Arrange the rows from the line containing "Open the shopping cart (買い物かご)" to the line containing "(x=437, y=418)" as a Markdown table with the columns Number and Line, skipping blank lines and leaving out the pictures.

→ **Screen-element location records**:
╔══

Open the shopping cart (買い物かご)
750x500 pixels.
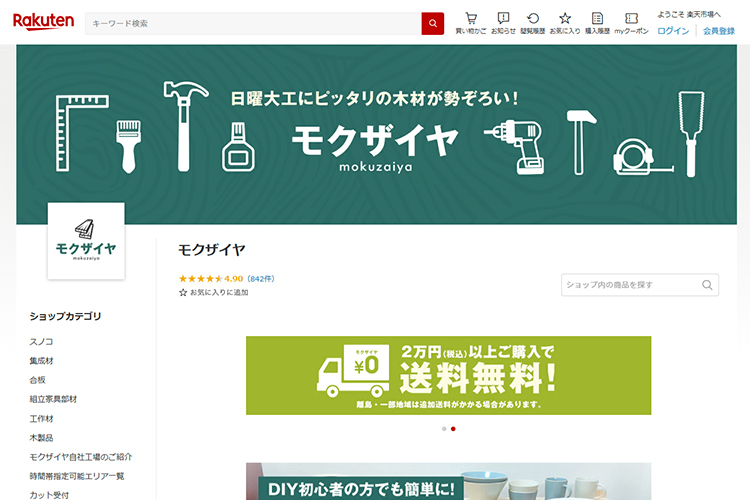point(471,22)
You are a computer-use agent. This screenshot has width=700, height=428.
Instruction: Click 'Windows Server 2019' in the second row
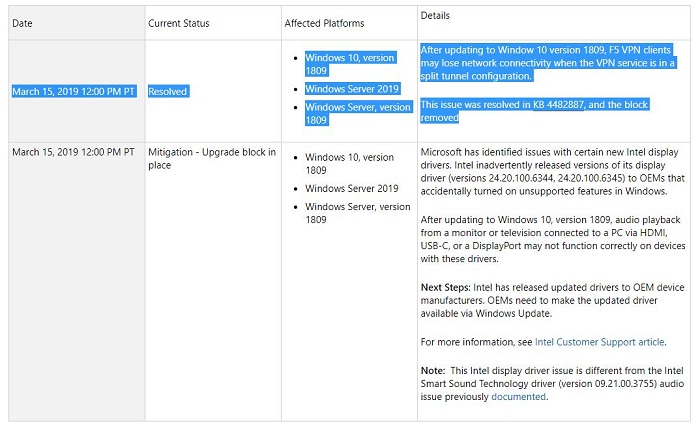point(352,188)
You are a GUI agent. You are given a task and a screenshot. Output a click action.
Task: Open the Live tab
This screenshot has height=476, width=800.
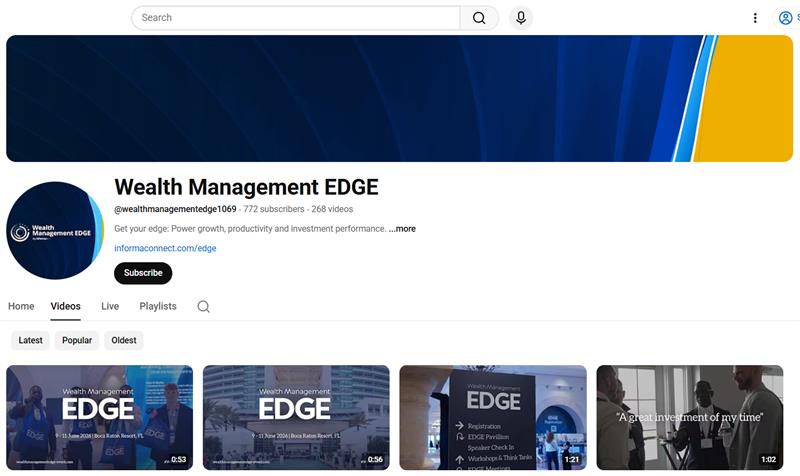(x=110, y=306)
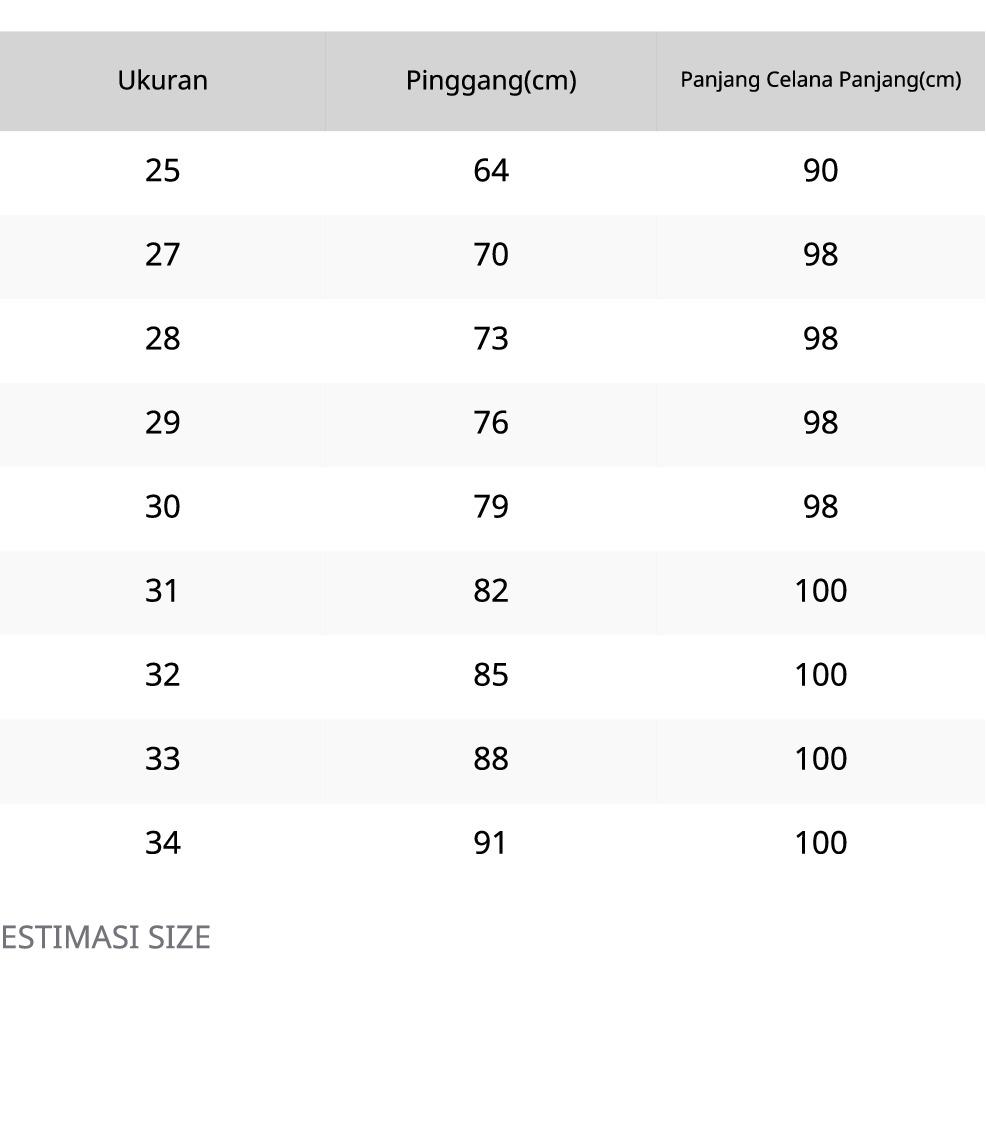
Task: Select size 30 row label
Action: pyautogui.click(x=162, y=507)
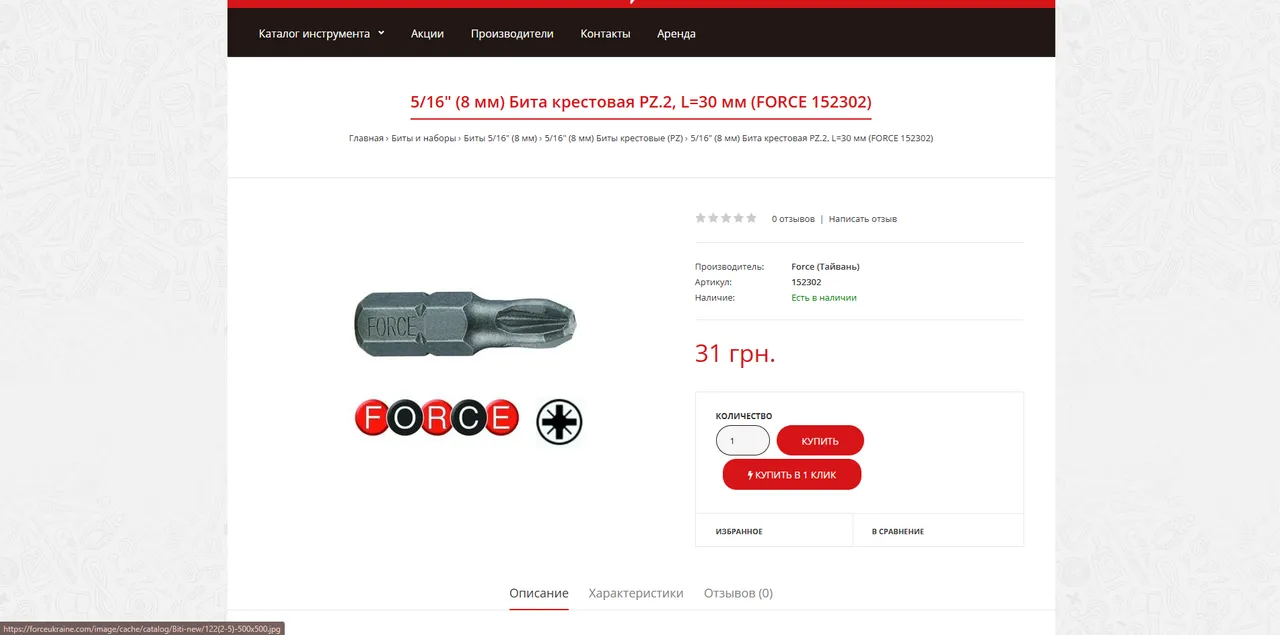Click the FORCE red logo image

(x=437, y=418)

╚══
╔══

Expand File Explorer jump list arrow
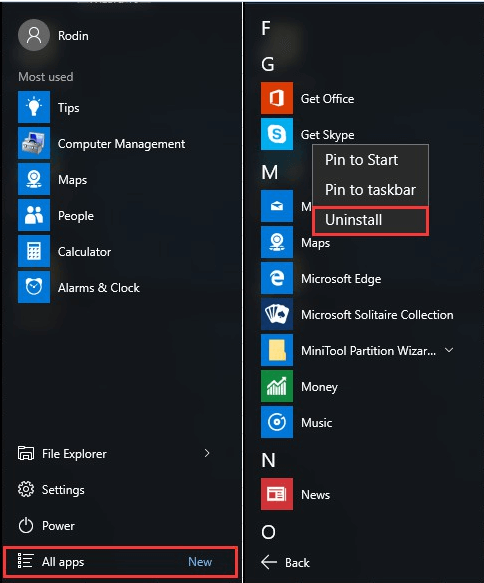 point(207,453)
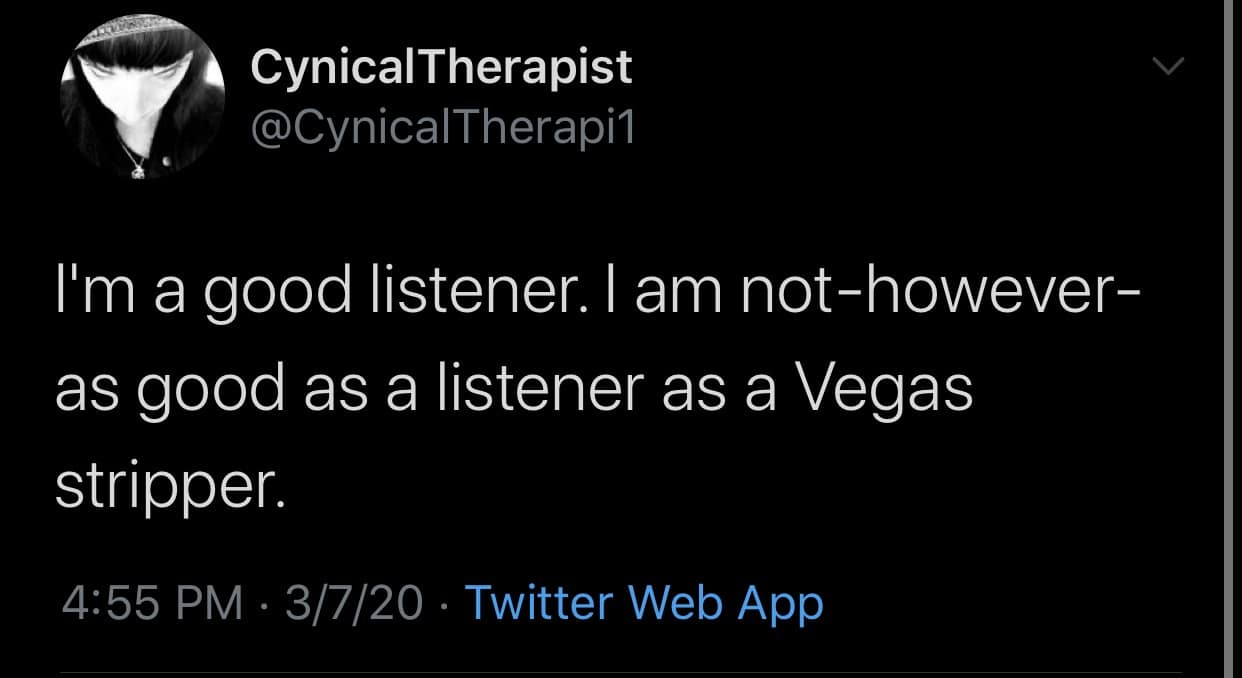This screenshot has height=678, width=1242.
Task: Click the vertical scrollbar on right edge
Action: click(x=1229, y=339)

╚══

→ **EXPECTED ANSWER**:
| Number | Line |
|---|---|
| 1 | Open the shopping cart (買い物かご) |
| 2 | 750x500 pixels. |
| 3 | point(471,22) |
| 4 | You are a computer-use agent. This screenshot has width=700, height=428. |
| 5 | Instruction: Click 'Windows Server 2019' in the second row |
| 6 | point(352,188) |
| 7 | You are a GUI agent. You are given a task and a screenshot. Output a click action. |
| 8 | Task: Open the Live tab |
| 9 | This screenshot has height=476, width=800. |
| 10 | (x=110, y=306) |
| 11 | Task: Select size 30 row label |
| 12 | Action: pyautogui.click(x=162, y=507) |
| 13 | Click the FORCE red logo image |
| 14 | (x=437, y=418) |